Human Interpretable Machine Learning (Part 1) — The Need and Importance of Model Interpretation

A brief introduction into machine learning model interpretation.

Thanks to all the wonderful folks at and especially Pramit Choudhary for helping me discover the amazing world of model interpretation.



The field of Machine Learning has gone through some phenomenal changes over the last decade. Starting off as just a pure academic and research-oriented domain, we have seen widespread industry adoption across diverse domains including retail, technology, healthcare, science and many more. Rather than just running lab experiments to publish a research paper, the key objective of data science and machine learning in the 21st century has changed to tackling and solving real-world problems, automating complex tasks and making our life easier and better. More than often, the standard toolbox of machine learning, statistical or deep learning models remain the same. New models do come into existence like Capsule Networks, but industry adoption of the same usually takes several years.
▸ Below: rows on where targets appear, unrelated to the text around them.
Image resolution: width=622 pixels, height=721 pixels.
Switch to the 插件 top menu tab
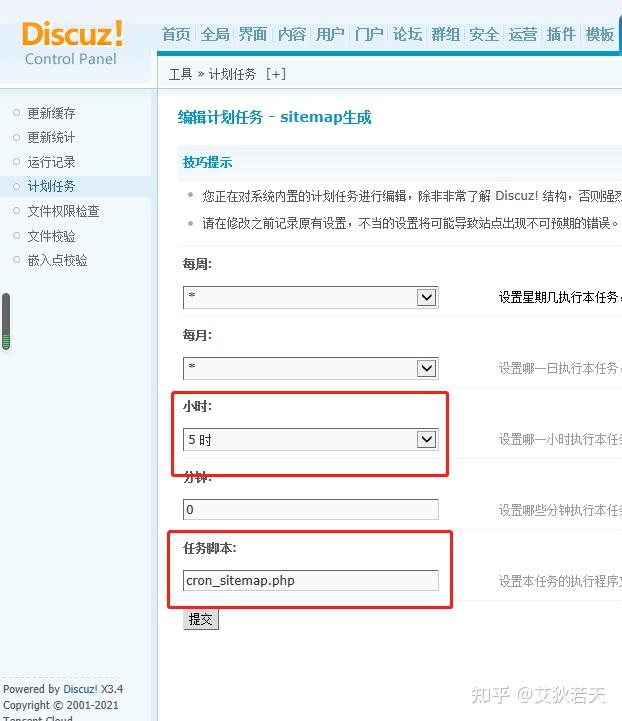click(561, 34)
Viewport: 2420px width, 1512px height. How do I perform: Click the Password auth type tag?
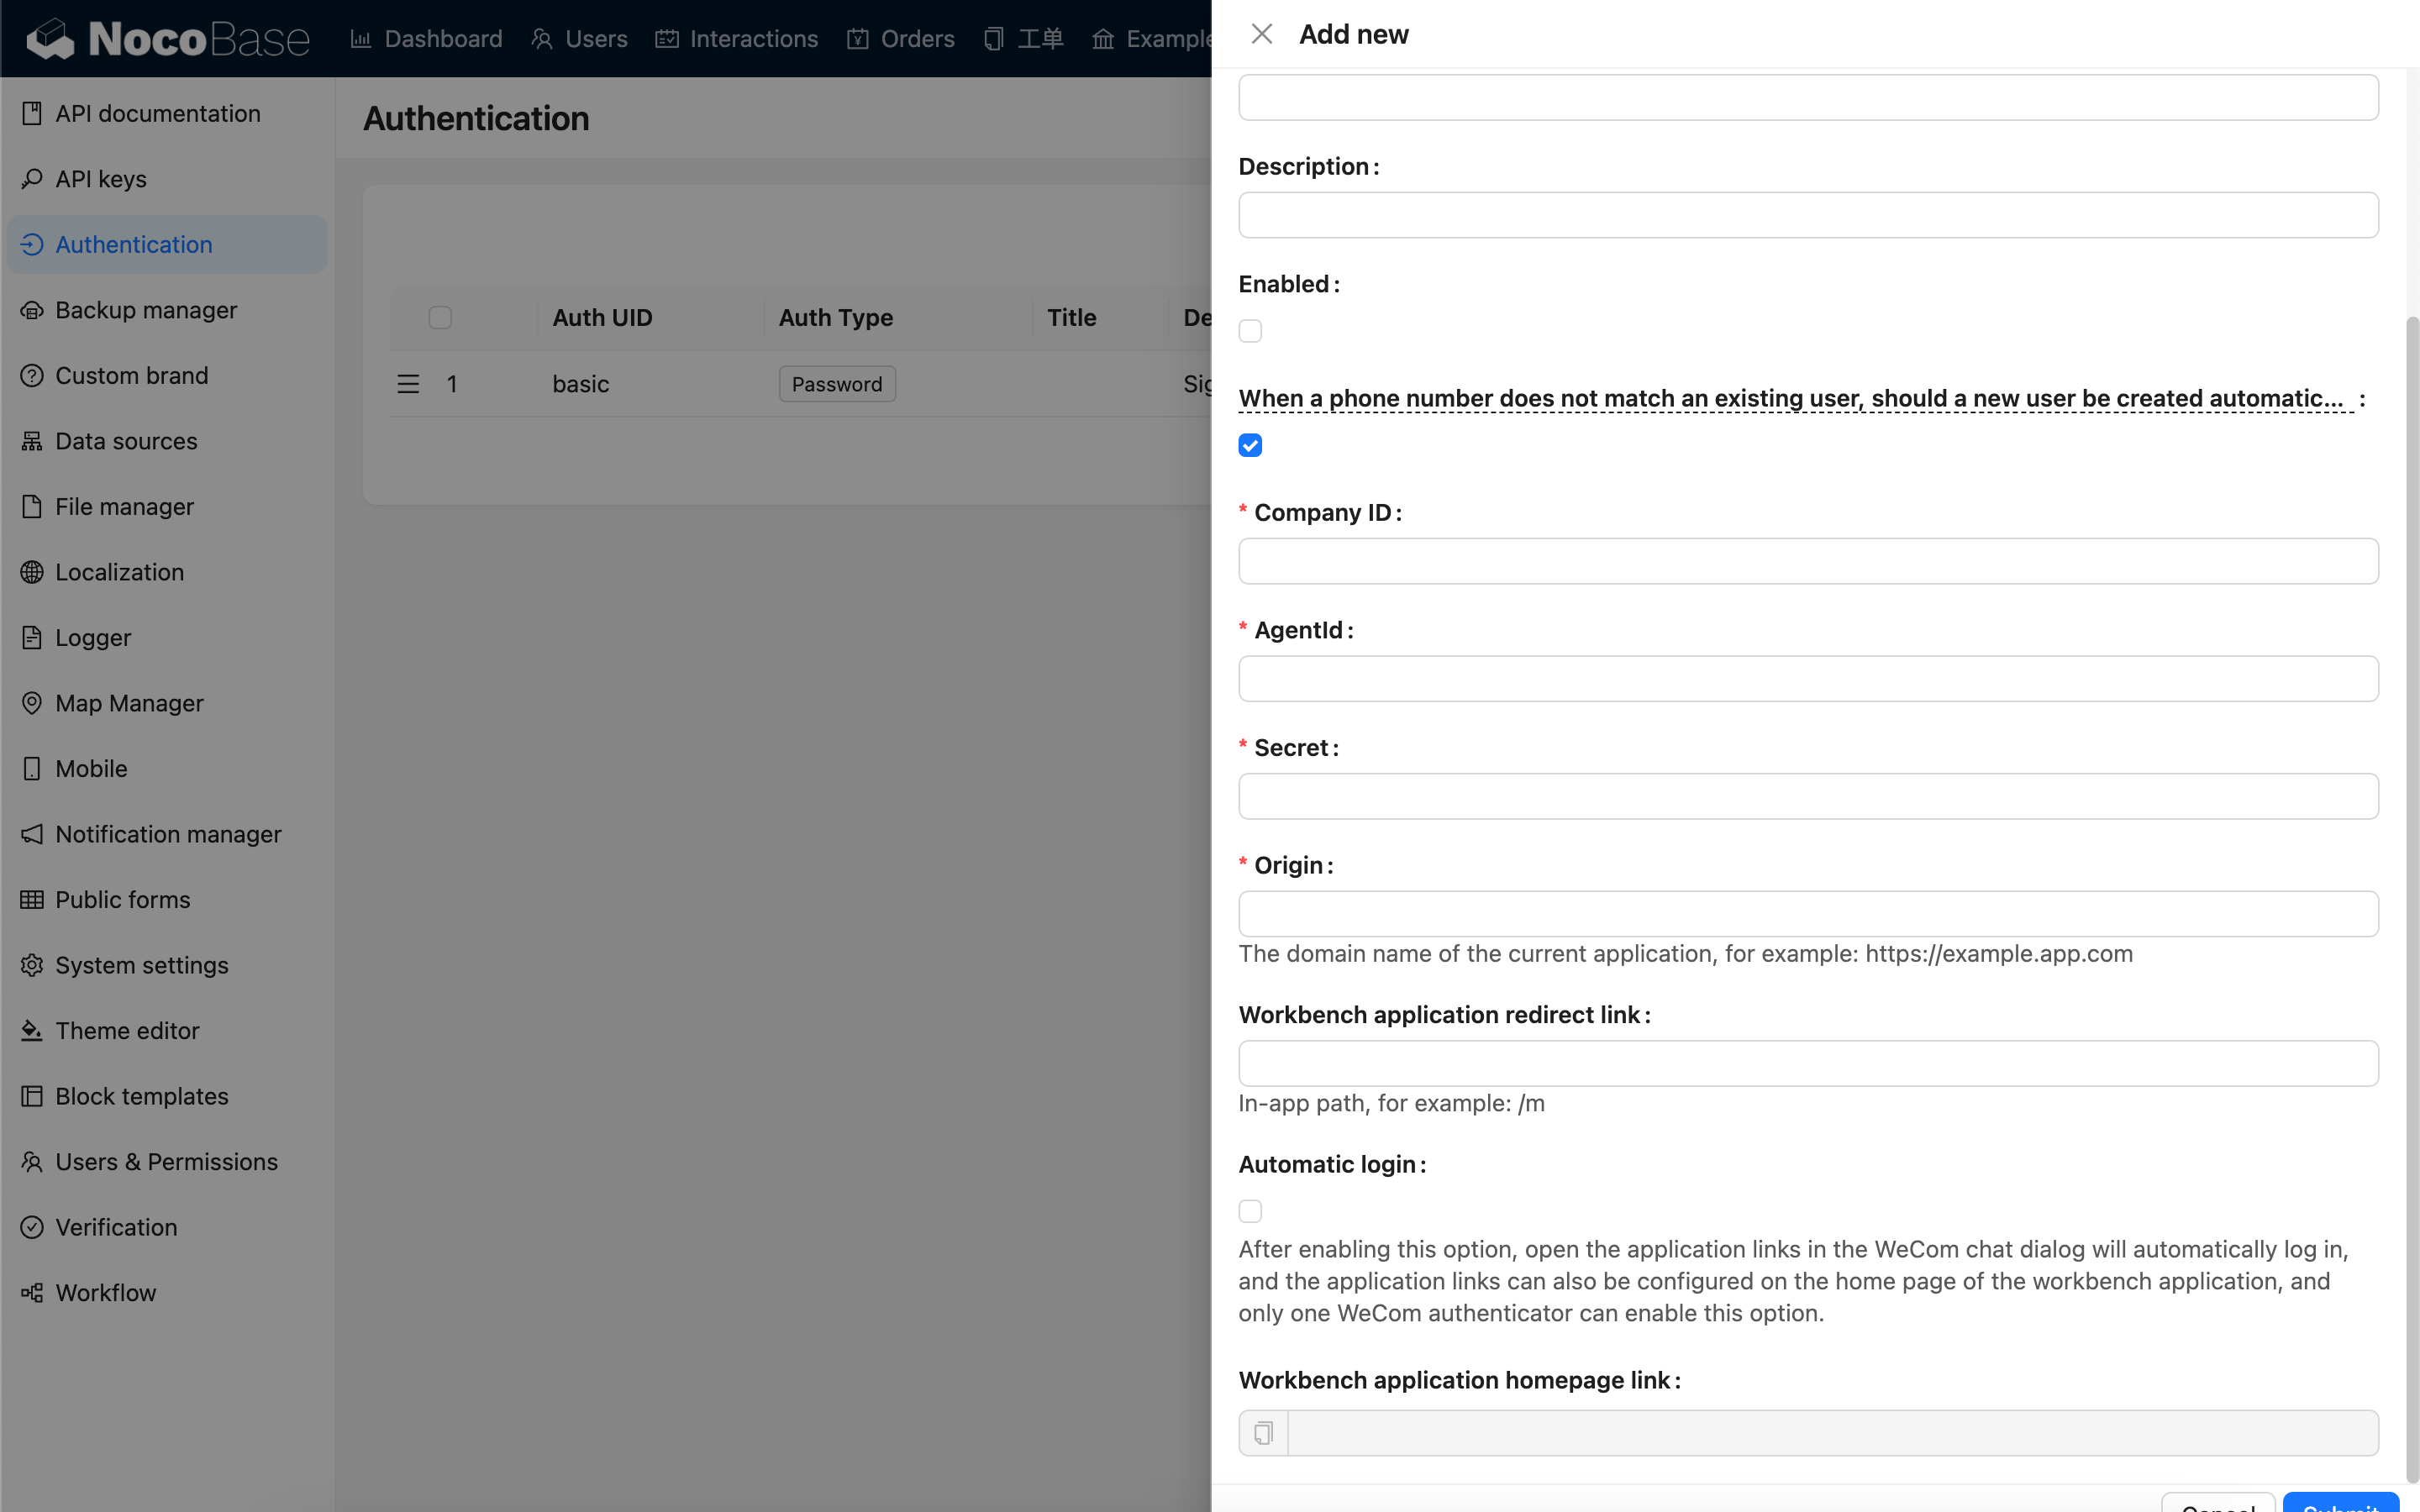pos(837,384)
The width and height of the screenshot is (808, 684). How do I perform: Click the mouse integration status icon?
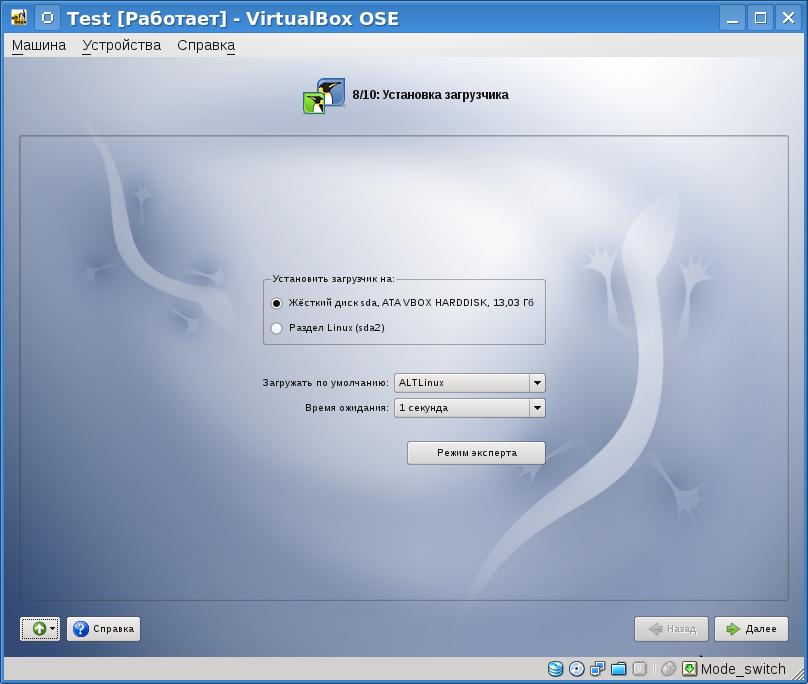[x=669, y=669]
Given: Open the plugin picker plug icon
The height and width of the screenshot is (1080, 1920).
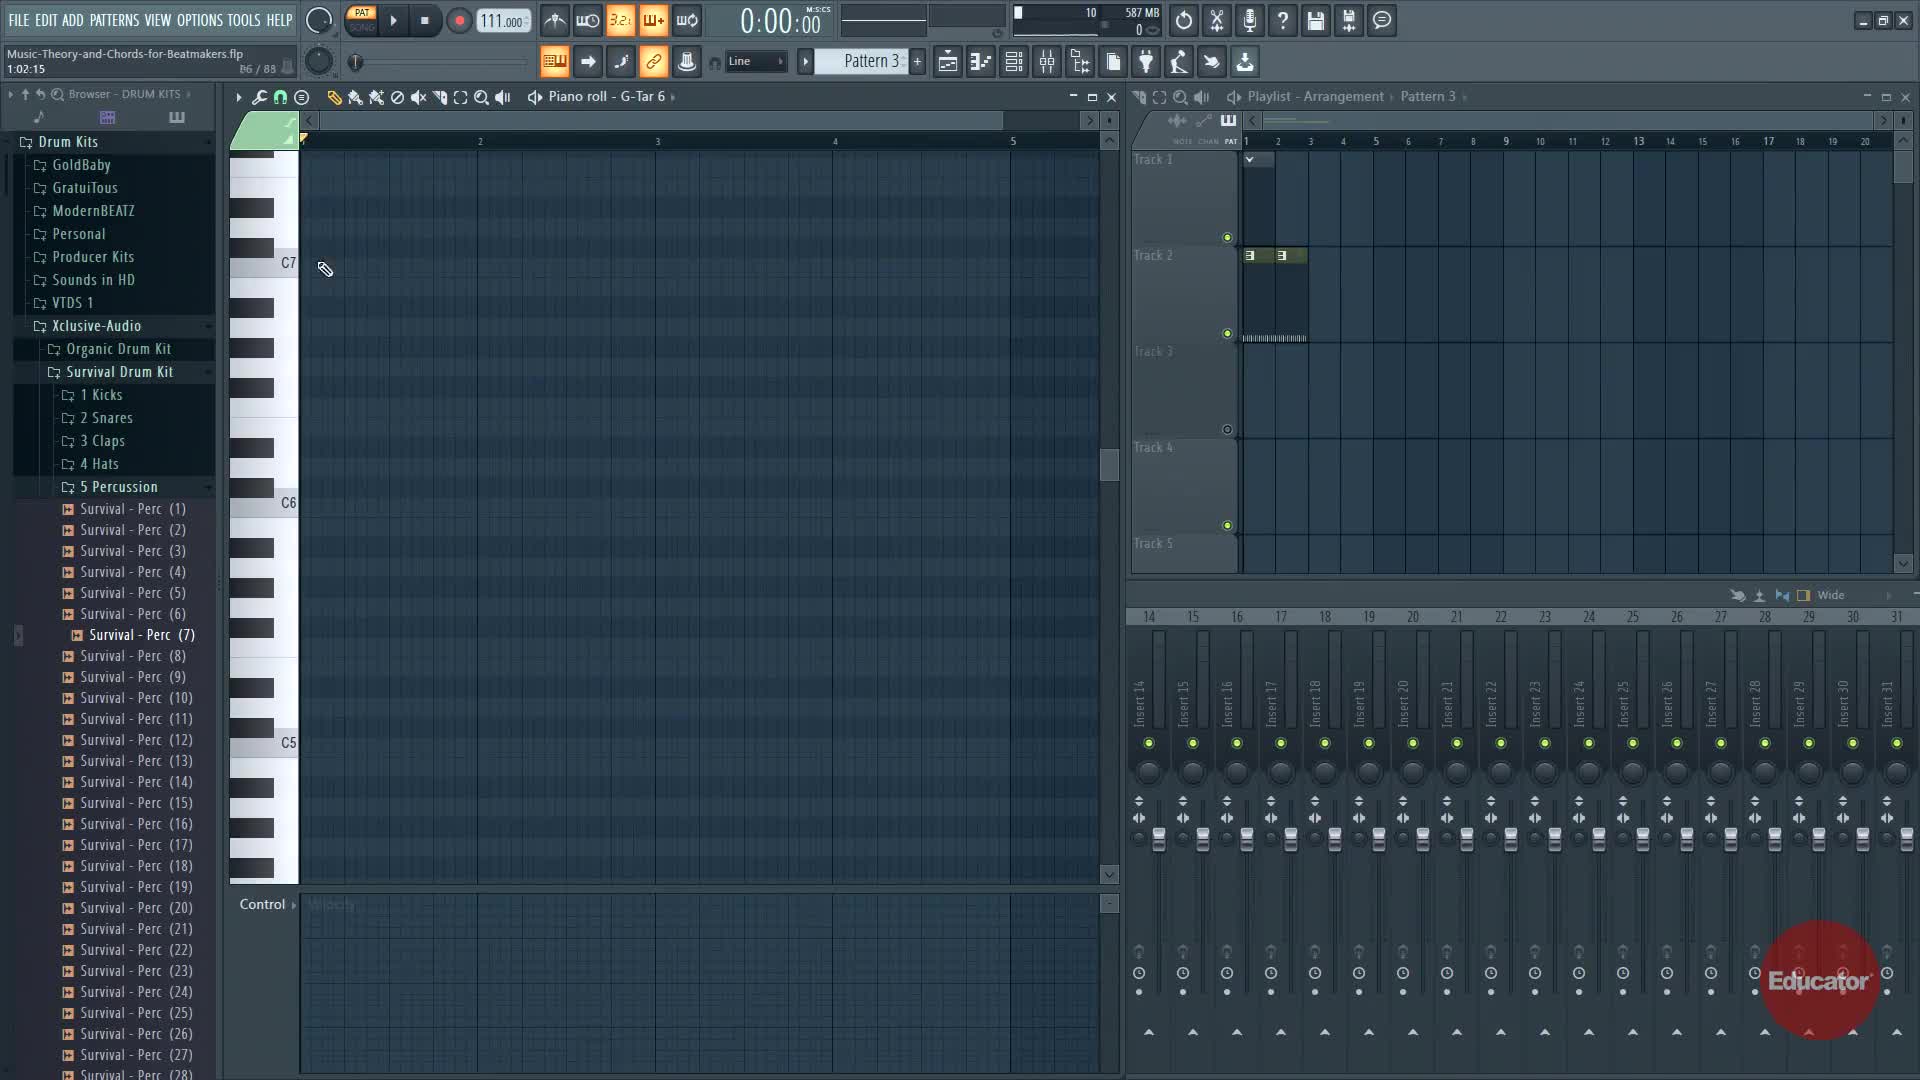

Hence, in the industry, the main focus of data science or machine learning is more ‘applied’ rather than theoretical and effective application of these models on the right data to solve complex real-world problems is of paramount importance.

A machine learning model by itself consists of an algorithm which tries to learn latent patterns and relationships from data without hard-coding fixed rules. Hence, explaining how a model works to the business always poses its own set of challenges. There are some domains in the industry especially in the world of finance like insurance or banking where data scientists often end up having to use more traditional machine learning models (linear or tree-based). The reason being that model interpretability is very important for the business to explain each and every decision being taken by the model. However, this often leads to a sacrifice in performance. This is where complex models like ensembles and neural networks typically give us better and more accurate performance (since true relationships are rarely linear in nature). We, however, end up being unable to have proper interpretations for model decisions. To address and talk about these gaps, I will be writing a series of articles where we will explore some of these challenges in-depth about human interpretable machine learning.


Outline for this Series

Some of the major areas we will be covering in this series of articles include the following.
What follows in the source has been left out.